The pulp space of mandibular premolars commonly contains isthmuses, lateral canals, apical ramifications and other irregularities. The use of adjuncts to cleaning and shaping in the form of passive ultrasonic irrigation, apical negative pressure irrigation devices, or other dynamic modes of irrigation could be useful in enhancing disinfection and cleaning the uninstrumented apical bi- and trifurcations and lateral ramifications that are the most difficult to instrument. The use of an irrigation needle with a smaller diameter could result in enhanced irrigant flow into root canal irregularities.
Obturating such root canal systems requires good clinical skill along with a dental operating microscope with higher depth of focus.
Warm obturation techniques are the best choice to fill such anatomy.
In this technique, both ends of the root canals are obturated simultaneously by injection of thermoplasticized gutta percha, followed by back filling.
Alternately, two or three separate master cones are used with each cone being sheared apical to the bi- or trifurcation.
Obturation systems can be used efficiently to fill such canal configuration.
Clinicians undertaking treatment of such complex anatomy cases need to be extremely patient as prolonged and multiple appointments are very much a certainty.
The time involved in treating such complex cases of variable tooth anatomy is mainly dependent on the clinical skill, expertise, and proficiency of the endodontist and the armamentarium available to achieve optimum clinical outcome.

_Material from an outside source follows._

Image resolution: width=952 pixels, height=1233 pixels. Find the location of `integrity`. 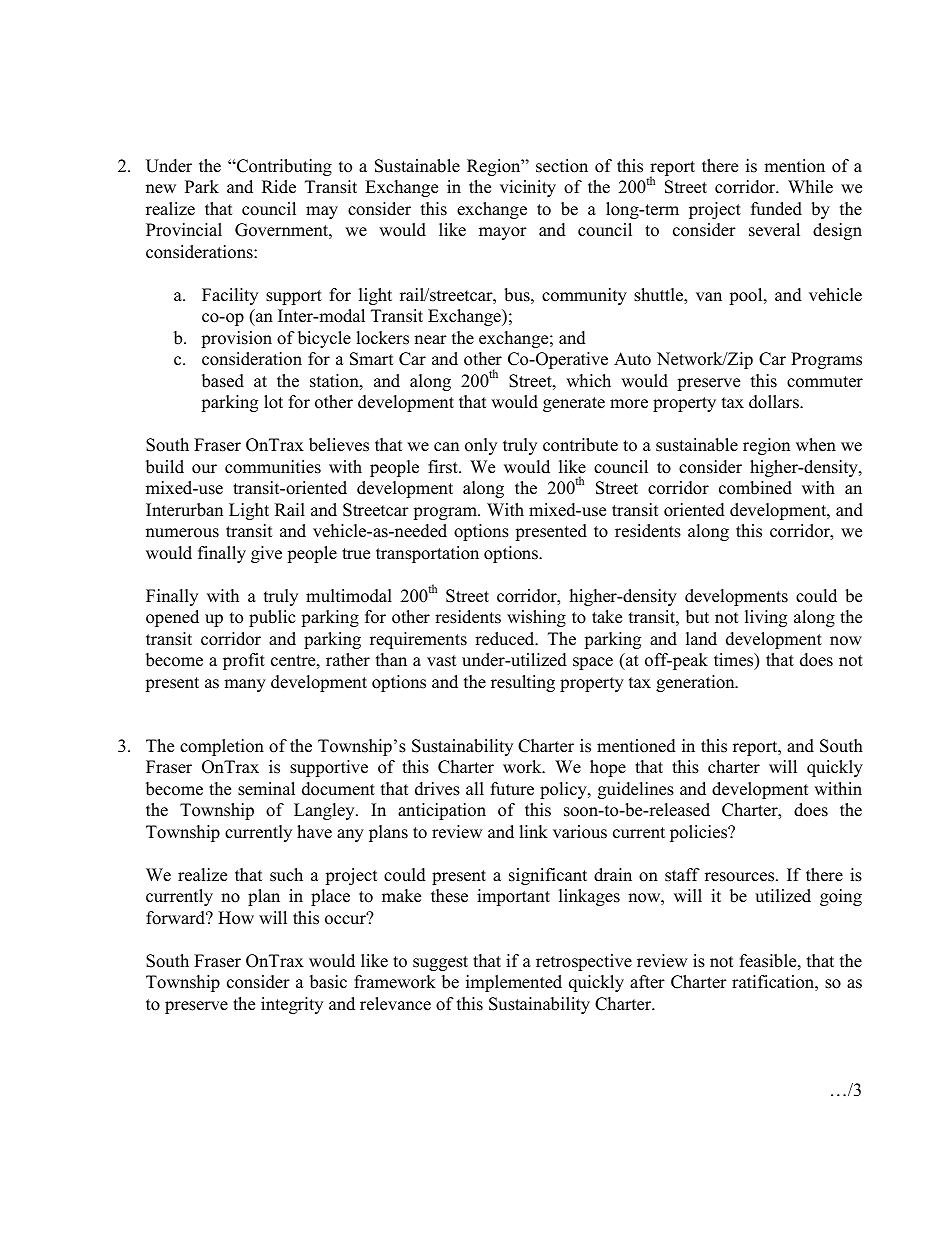

integrity is located at coordinates (292, 1005).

Practitioners who regularly treat different population origins should be aware of racial differences and their influence on pulp space anatomy.

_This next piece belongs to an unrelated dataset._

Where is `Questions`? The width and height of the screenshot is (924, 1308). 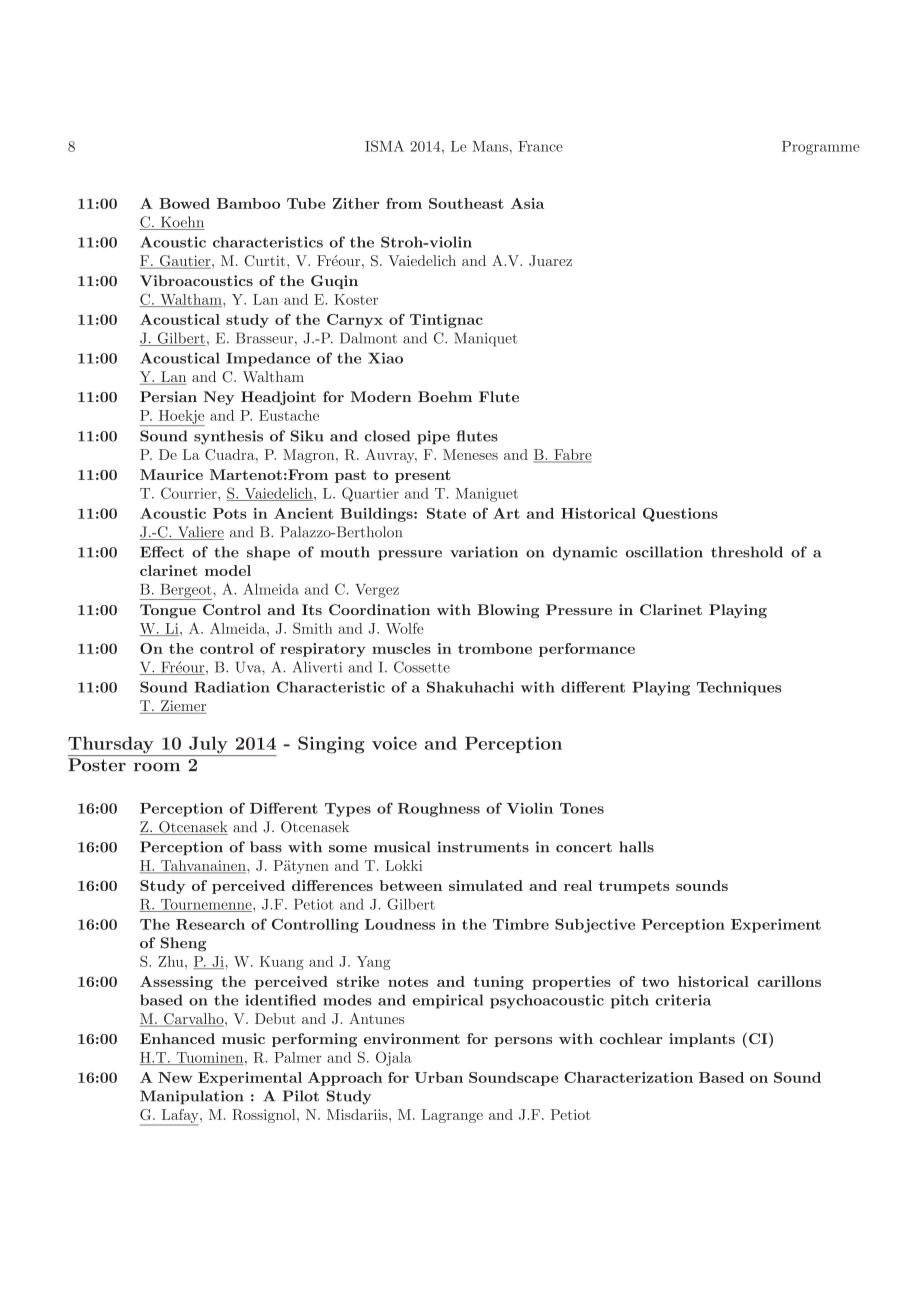 Questions is located at coordinates (680, 515).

To ensure endodontic success we should consider the vital role of the following:
- Thorough understanding of normal anatomy and common variations.
- careful interpretation of angled radiographs
- use of three-dimensional imaging (CBCT).
- proper access cavity preparation.
- detailed exploration of the interior of the tooth, ideally under magnification.
1- H. Yang et al. “A cone-beam computed tomography study of the root canal morphology of mandibular first premolars and the location of root canal orifices.,” Journal of Endodontics, 2013.
2- M. Lipski, “Root surface temperature rises during root canal obturation, in vitro, by the continuous wave of condensation technique using System B HeatSource,Endodontology, 2005.
3- D. da Silva, U. Endal, “A comparative study of lateral condensation, heat-softened gutta-percha, and a modified master cone heatsoftened backfilling technique,” International Endodontic Journal, 2002.